◆ **Aim of the exercise**
Leaving out all pictures, repeat exactly the lines from the one that holds "Task: Check the 0Dany-Cura printer filter" to the last line of the entries below.

◆ **Records from a dataset**

§ §

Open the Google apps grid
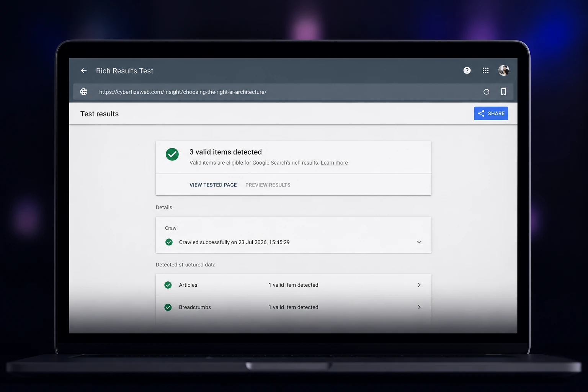 tap(485, 70)
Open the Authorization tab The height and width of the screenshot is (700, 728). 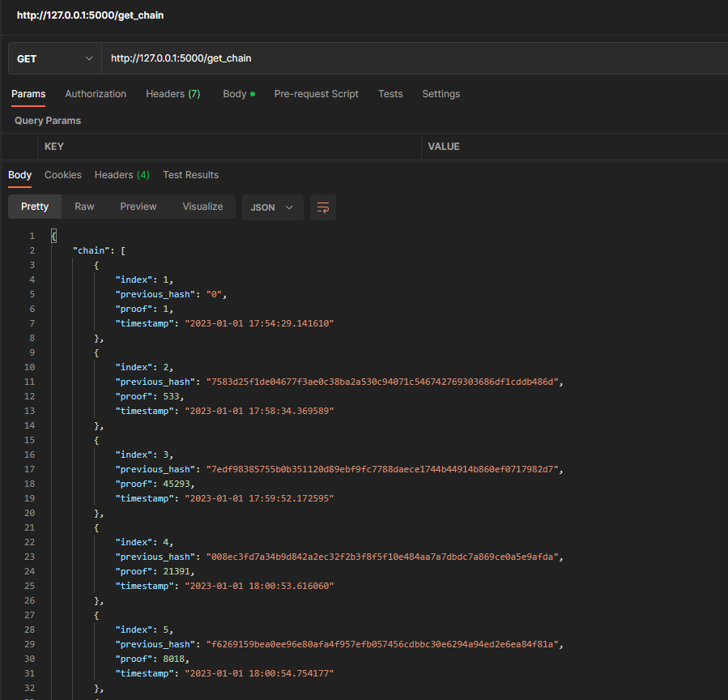95,94
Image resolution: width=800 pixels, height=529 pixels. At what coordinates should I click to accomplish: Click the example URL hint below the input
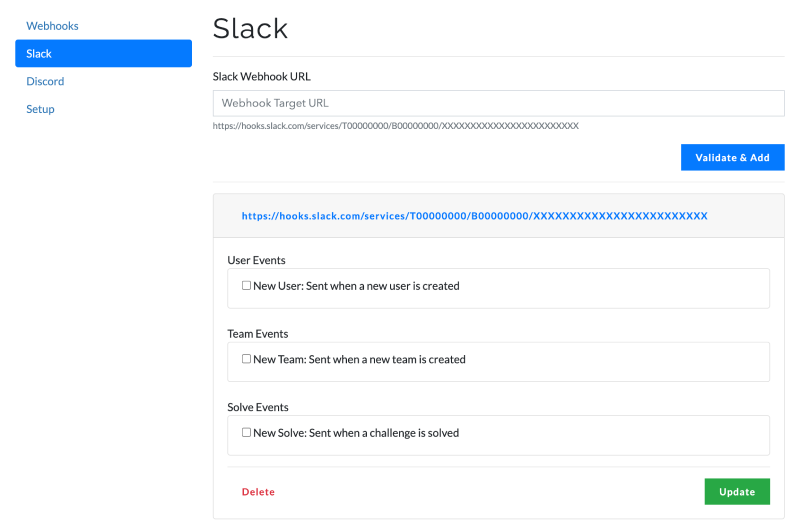coord(395,126)
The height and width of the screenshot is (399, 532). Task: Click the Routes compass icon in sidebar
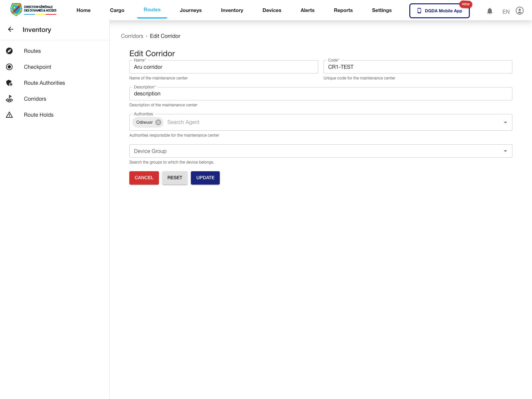tap(9, 51)
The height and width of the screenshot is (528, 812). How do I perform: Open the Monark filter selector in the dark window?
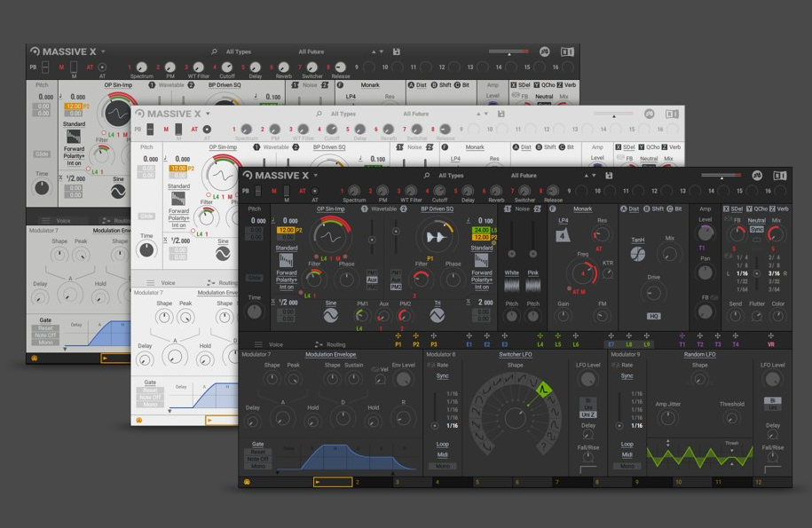point(582,209)
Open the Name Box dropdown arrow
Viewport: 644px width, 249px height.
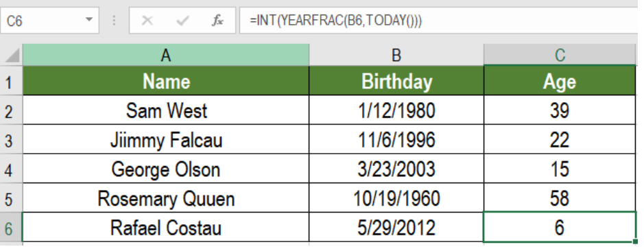(x=88, y=19)
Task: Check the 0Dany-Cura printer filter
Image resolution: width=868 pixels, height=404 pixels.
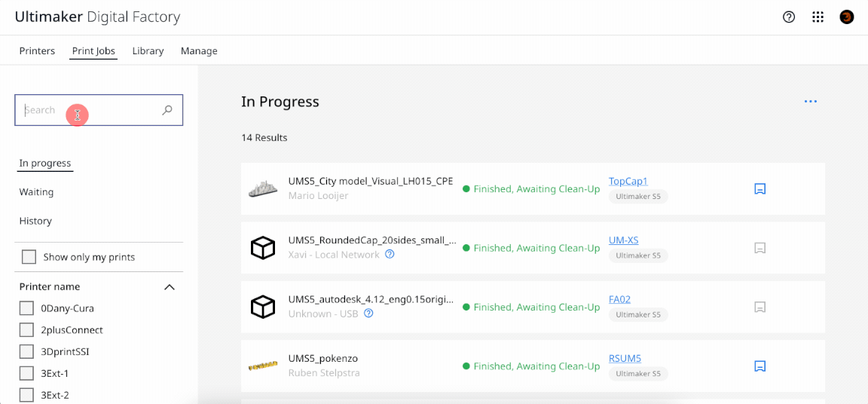Action: coord(26,308)
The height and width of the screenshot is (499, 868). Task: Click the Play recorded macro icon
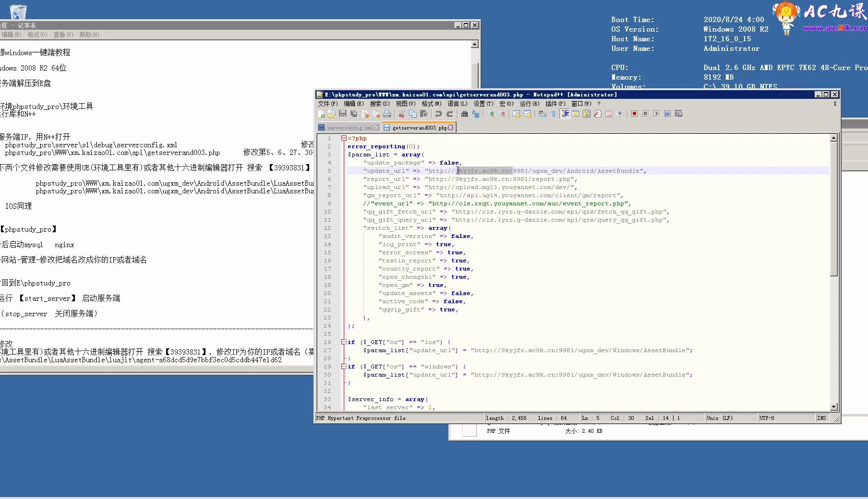[x=656, y=114]
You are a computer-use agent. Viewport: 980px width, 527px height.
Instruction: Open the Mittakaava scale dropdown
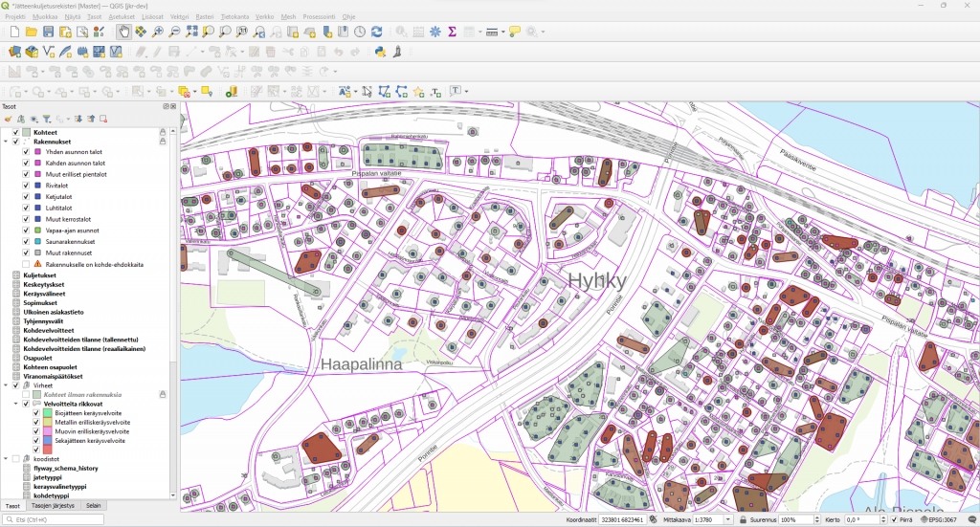727,519
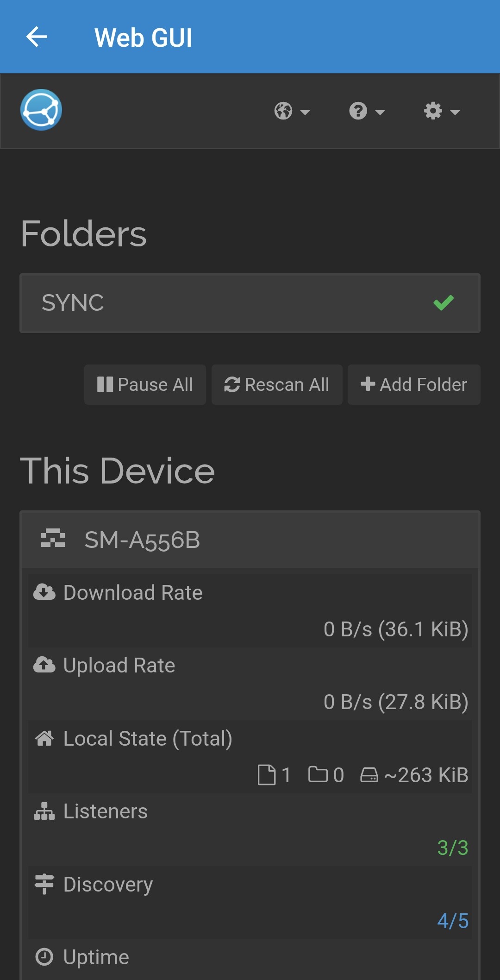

§ §

◆ **Answer to this exercise**
Task: Check the 0Dany-Cura printer filter
Image resolution: width=868 pixels, height=404 pixels.
Action: coord(26,308)
The height and width of the screenshot is (499, 868). Task: Click the Play recorded macro icon
[x=656, y=114]
You are a computer-use agent. Viewport: 980px width, 527px height.
Instruction: Open the Mittakaava scale dropdown
727,519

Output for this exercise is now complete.